What you are asked to do
Pull out every line below containing the word "computer".
▼▼▼
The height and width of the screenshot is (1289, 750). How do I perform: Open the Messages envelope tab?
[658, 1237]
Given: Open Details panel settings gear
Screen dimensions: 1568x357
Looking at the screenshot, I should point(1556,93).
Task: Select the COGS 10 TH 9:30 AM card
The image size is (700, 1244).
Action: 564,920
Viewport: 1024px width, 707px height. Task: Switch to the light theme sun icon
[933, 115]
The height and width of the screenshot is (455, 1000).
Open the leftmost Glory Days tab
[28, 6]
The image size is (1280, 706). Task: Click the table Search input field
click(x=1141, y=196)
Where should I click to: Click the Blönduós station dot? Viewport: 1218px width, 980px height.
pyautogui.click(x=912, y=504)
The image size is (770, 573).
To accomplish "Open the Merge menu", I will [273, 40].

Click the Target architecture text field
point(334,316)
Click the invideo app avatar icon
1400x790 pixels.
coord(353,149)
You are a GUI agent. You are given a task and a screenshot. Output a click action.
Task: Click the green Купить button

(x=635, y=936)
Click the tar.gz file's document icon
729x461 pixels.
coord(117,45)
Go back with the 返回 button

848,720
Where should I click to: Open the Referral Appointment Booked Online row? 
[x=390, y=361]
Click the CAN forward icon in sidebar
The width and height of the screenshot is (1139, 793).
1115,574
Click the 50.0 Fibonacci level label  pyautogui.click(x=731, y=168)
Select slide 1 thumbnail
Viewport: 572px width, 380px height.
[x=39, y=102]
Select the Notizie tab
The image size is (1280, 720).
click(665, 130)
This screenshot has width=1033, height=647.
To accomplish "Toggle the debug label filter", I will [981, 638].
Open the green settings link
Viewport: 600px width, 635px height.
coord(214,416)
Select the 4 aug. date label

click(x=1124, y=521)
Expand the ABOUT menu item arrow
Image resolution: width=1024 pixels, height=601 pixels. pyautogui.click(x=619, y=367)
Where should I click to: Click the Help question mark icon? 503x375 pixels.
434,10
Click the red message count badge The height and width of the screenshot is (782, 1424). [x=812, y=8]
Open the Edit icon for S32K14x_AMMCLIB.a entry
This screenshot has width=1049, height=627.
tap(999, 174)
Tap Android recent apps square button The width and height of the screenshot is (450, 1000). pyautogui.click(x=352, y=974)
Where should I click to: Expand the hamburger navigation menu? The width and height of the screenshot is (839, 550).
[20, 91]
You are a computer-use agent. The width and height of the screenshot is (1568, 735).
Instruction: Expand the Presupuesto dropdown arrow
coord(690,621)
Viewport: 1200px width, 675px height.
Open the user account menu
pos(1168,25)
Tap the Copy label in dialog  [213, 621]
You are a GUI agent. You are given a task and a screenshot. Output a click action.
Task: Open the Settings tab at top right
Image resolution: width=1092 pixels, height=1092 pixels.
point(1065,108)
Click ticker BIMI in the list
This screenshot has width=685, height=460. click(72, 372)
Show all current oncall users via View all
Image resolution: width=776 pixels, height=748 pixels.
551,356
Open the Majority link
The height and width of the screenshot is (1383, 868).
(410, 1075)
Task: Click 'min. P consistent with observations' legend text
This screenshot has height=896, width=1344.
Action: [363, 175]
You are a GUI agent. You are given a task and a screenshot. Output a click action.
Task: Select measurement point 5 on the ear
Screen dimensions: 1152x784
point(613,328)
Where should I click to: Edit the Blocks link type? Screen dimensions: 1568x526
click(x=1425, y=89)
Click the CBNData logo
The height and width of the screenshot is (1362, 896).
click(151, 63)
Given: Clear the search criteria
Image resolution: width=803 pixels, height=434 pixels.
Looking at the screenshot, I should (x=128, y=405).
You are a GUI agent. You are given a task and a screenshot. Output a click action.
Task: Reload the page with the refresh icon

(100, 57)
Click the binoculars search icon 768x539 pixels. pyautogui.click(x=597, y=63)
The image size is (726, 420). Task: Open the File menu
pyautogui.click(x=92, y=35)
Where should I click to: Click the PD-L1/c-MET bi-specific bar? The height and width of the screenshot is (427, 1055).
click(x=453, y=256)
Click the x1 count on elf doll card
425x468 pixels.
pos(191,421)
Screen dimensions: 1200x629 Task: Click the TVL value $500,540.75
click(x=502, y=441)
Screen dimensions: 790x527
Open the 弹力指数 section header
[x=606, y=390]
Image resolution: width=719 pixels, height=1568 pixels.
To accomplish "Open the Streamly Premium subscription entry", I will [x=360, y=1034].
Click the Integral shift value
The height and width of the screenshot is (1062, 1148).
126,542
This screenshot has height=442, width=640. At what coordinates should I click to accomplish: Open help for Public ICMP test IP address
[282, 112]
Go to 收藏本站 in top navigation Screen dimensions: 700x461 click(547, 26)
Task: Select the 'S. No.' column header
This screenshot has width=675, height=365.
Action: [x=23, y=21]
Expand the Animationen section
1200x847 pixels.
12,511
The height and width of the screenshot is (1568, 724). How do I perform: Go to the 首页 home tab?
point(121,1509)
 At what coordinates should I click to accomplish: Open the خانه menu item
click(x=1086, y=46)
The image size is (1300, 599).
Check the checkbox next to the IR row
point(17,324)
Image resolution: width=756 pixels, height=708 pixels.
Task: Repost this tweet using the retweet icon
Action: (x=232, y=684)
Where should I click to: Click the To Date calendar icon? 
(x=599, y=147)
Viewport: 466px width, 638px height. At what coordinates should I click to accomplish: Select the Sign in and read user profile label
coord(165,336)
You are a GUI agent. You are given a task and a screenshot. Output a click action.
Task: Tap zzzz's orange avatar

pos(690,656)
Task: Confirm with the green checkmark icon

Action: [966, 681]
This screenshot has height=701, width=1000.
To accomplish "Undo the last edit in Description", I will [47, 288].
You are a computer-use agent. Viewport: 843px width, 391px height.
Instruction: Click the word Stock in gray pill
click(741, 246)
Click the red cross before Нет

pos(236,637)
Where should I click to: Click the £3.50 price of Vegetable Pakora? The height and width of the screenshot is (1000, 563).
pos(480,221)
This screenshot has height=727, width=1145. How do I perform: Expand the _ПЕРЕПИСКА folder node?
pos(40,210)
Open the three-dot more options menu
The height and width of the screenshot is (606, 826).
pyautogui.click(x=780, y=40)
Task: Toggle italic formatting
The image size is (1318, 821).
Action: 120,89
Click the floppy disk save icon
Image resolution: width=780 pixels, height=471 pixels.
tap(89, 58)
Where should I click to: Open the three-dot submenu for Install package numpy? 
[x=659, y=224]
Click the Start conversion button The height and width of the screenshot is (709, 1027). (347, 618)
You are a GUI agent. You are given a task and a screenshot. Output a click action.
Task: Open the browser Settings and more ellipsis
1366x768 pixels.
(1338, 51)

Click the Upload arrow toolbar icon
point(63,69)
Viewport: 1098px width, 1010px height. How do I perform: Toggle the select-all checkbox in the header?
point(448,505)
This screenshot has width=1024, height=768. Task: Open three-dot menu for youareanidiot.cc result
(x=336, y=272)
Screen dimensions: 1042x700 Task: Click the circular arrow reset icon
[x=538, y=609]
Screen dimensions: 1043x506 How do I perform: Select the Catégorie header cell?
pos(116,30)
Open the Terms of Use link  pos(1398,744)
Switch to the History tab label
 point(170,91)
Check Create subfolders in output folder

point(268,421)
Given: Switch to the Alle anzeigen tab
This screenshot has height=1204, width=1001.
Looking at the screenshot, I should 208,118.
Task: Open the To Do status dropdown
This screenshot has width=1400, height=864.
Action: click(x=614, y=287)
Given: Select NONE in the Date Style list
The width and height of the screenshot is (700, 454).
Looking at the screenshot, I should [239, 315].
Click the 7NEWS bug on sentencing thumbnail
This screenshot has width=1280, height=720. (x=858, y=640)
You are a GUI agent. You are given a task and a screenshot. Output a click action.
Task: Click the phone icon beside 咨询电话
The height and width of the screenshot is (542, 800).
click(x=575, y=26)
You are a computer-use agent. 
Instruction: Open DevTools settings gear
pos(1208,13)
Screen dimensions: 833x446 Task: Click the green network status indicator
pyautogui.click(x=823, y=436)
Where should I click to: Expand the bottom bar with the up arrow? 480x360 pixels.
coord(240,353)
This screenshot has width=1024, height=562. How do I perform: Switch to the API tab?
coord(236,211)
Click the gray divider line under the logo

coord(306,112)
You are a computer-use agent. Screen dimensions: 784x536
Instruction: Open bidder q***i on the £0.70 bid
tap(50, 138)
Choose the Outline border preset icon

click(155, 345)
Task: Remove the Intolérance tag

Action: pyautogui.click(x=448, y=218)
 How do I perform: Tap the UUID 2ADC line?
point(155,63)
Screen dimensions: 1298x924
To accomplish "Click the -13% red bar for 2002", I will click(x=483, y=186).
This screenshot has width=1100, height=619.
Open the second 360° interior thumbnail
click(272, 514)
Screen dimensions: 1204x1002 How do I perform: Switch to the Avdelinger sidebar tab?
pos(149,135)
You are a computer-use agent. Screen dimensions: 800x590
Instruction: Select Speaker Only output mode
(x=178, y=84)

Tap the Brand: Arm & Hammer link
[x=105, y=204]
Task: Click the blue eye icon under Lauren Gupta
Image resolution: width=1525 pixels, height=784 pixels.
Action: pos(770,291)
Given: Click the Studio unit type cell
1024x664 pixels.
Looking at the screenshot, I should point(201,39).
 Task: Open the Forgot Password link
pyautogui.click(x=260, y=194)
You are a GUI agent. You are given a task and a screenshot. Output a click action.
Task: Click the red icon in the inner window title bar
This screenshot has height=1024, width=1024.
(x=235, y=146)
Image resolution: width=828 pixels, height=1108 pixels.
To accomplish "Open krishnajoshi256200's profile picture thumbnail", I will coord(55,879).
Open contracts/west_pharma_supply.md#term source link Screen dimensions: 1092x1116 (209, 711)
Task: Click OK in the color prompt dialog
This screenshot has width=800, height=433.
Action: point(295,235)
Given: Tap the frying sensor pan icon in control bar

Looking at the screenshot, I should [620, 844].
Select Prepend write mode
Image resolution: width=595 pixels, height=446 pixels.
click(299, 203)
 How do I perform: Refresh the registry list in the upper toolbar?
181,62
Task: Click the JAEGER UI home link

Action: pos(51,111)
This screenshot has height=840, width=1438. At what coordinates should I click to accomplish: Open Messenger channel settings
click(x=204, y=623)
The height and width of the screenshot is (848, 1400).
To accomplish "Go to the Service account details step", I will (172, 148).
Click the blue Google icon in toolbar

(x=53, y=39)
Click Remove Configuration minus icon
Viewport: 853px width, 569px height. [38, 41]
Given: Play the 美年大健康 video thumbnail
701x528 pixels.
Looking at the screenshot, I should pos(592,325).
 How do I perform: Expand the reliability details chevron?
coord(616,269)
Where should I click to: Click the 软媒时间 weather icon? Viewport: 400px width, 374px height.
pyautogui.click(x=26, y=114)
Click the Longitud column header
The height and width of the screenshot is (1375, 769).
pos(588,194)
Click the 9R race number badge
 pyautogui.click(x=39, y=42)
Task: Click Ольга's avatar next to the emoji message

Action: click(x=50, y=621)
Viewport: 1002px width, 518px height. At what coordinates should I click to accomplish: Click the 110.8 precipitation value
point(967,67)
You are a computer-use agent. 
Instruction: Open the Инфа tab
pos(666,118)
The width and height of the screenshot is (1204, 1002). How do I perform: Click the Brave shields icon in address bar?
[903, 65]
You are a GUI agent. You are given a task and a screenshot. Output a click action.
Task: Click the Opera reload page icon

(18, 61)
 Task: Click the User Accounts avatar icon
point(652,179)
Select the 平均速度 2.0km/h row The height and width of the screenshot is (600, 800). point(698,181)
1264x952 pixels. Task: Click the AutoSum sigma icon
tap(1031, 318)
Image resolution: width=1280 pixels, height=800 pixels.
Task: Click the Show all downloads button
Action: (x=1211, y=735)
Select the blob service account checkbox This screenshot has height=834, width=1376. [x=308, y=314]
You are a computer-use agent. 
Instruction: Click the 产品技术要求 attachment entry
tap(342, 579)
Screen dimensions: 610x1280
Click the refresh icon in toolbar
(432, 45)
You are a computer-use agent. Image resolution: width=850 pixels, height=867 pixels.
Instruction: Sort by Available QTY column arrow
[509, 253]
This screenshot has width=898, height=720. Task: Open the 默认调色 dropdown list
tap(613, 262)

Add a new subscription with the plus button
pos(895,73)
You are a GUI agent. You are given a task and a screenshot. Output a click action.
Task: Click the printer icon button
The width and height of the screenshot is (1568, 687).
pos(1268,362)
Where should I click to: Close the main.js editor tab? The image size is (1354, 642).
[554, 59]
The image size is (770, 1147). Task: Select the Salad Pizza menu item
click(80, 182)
▲▲▲
Solution for this problem
You are a computer-use agent. The width and height of the screenshot is (1568, 735).
You are a computer-use agent. Viewport: 843px width, 391px height.
You are a computer-use agent. 
You are a computer-use agent. Screen dimensions: 784x536
You are a computer-use agent. Screen dimensions: 800x590
You are a computer-use agent. 
You are a computer-use agent. 
You are a computer-use agent. Image resolution: width=850 pixels, height=867 pixels.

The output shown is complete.